## Data to use
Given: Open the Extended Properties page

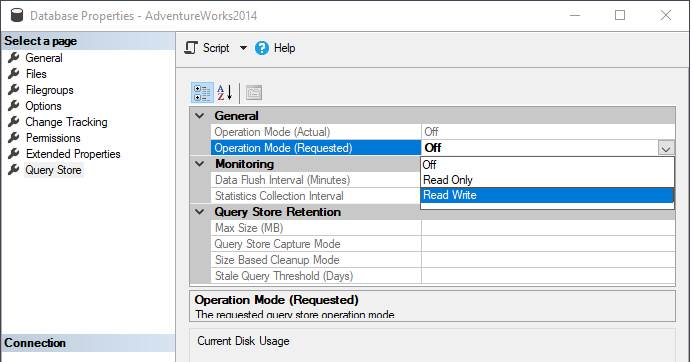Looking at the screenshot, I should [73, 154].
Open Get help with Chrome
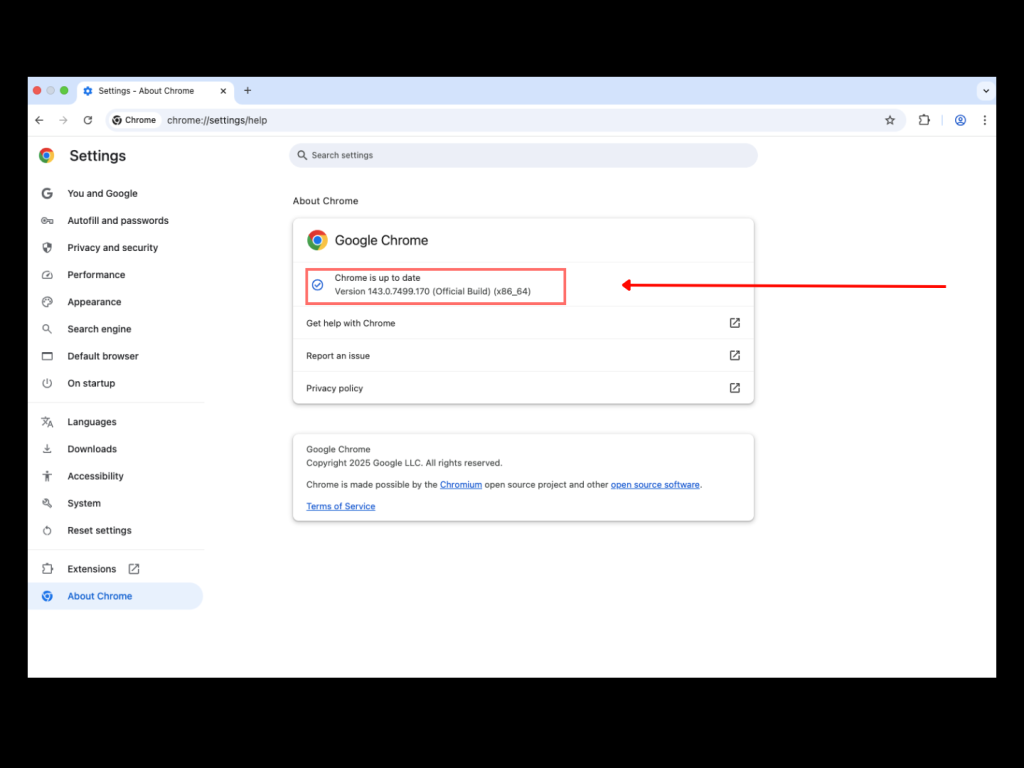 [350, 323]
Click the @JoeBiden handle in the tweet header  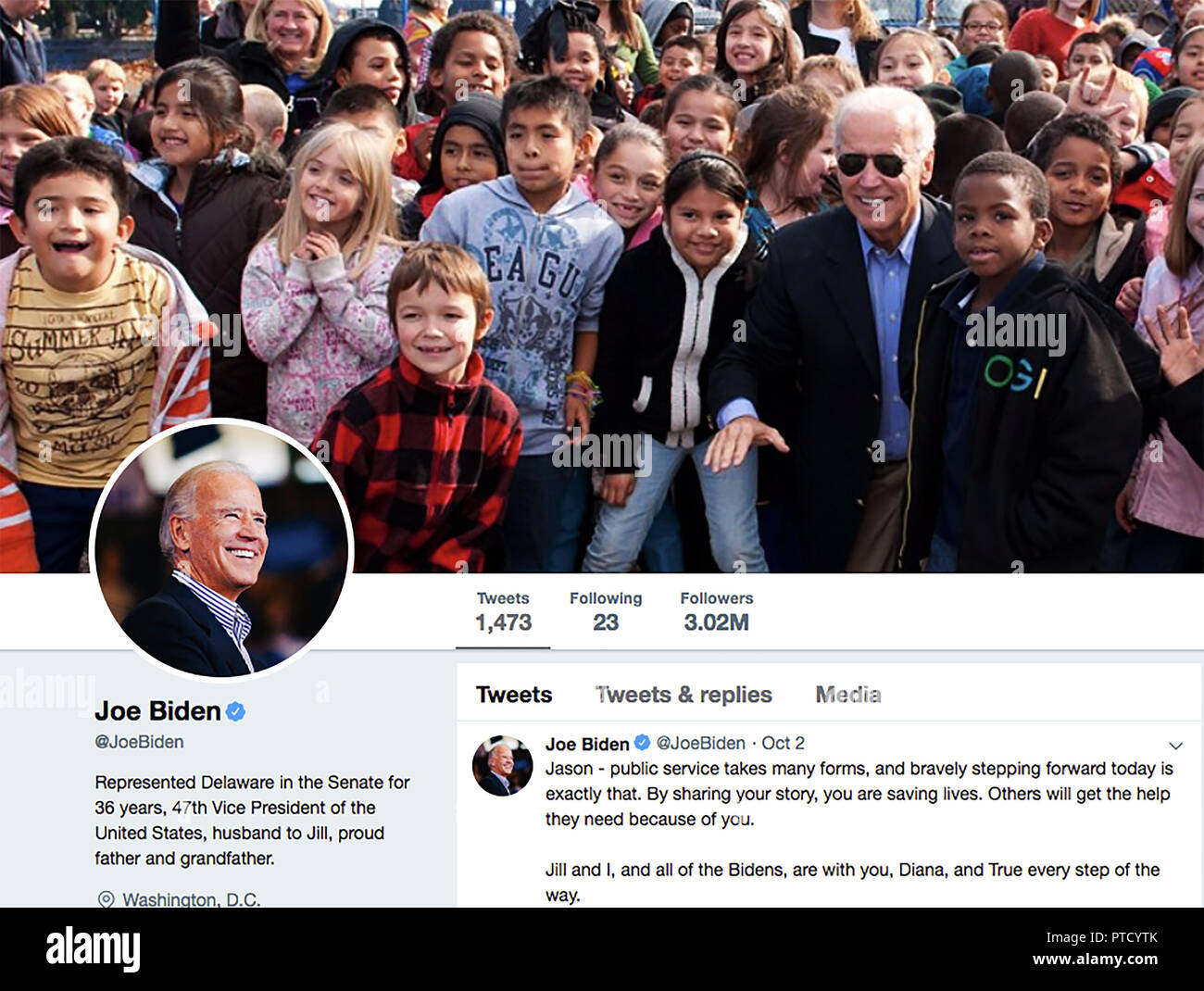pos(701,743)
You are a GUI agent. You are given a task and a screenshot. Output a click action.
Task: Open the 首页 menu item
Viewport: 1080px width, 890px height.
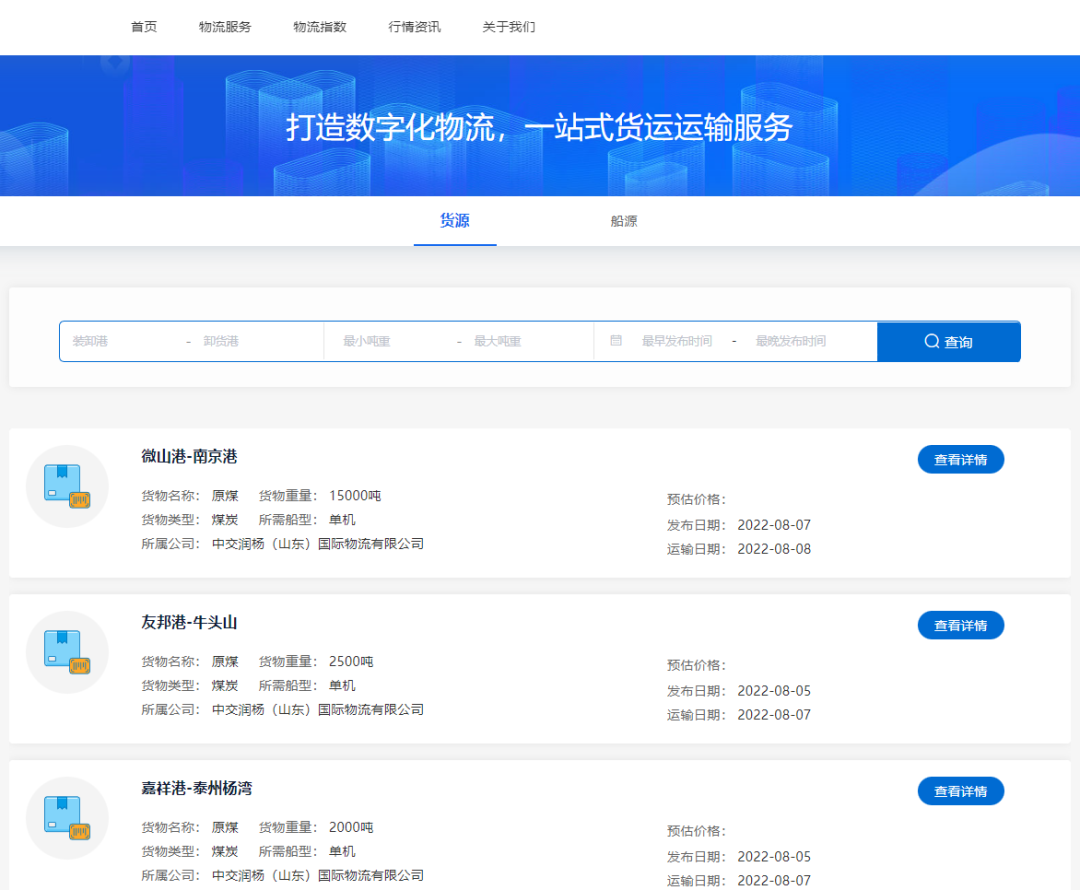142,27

--

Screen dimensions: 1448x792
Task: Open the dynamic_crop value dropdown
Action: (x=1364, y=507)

==

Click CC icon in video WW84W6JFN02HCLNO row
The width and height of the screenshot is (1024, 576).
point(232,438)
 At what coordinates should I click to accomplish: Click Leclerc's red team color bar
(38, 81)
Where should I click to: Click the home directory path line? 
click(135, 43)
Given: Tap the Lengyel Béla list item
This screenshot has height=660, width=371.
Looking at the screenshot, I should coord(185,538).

## Problem to work on
Pull out every line holding "item" from the records above, and copy it.

## Answer box
Task: Open the 首页 menu item
Given: Tap the Lengyel Béla list item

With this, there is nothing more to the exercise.